[ovs-dev] [PATCH 2/5] netdev-dpdk: Convert initialization from cmdline to db

Traynor, Kevin kevin.traynor at intel.com
Mon Dec 21 17:49:15 UTC 2015


Hi Aaron,

> -----Original Message-----
> From: Aaron Conole [mailto:aconole at redhat.com]
> Sent: Friday, December 18, 2015 6:28 PM
> To: dev at openvswitch.org
> Cc: Flavio Leitner; Traynor, Kevin
> Subject: [PATCH 2/5] netdev-dpdk: Convert initialization from cmdline to db
> 
> Existing DPDK integration is provided by use of command line options which
> must be split out and passed to librte in a special manner.
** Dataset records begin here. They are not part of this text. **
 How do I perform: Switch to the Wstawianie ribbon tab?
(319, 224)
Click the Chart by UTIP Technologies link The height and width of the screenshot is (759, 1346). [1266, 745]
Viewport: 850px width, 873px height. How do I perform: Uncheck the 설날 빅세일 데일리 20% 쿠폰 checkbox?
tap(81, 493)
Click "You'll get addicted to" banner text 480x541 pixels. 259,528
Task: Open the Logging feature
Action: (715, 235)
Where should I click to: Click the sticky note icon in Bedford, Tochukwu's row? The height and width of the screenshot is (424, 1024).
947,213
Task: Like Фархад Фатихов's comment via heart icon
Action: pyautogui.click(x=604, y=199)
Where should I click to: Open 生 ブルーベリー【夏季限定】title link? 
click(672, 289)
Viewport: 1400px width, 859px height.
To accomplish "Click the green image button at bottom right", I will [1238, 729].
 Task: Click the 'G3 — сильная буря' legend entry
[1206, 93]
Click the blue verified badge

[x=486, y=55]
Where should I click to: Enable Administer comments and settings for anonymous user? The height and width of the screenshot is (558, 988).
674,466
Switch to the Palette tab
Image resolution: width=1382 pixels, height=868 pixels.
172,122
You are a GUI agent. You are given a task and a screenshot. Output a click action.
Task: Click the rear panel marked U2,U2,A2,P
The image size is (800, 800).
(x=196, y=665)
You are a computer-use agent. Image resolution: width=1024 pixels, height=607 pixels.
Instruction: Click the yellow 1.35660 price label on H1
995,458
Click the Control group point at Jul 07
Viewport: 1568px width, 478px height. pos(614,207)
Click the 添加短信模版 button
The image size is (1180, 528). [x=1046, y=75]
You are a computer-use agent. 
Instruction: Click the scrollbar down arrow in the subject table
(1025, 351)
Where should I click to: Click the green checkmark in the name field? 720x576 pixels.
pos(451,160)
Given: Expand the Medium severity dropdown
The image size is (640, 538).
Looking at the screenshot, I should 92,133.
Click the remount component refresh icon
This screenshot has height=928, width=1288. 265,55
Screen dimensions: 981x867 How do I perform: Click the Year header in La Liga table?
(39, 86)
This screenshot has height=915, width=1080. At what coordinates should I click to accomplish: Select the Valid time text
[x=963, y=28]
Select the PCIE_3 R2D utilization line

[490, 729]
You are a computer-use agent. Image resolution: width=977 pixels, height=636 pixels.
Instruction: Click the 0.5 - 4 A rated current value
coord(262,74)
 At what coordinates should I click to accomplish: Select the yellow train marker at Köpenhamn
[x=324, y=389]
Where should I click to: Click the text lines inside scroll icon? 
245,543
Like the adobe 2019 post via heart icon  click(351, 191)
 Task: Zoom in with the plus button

However, this
> forces any configuration to be passed by way of a special DPDK flag, and
> interferes with ovs+dpdk packaging solutions.
> 
> This commit delays dpdk initialization until after the OVS database
> connection
> is established, and then initializes librte. It pulls all of the config data
> from the OVS database, and assembles a new argv/argc pair to be passed along.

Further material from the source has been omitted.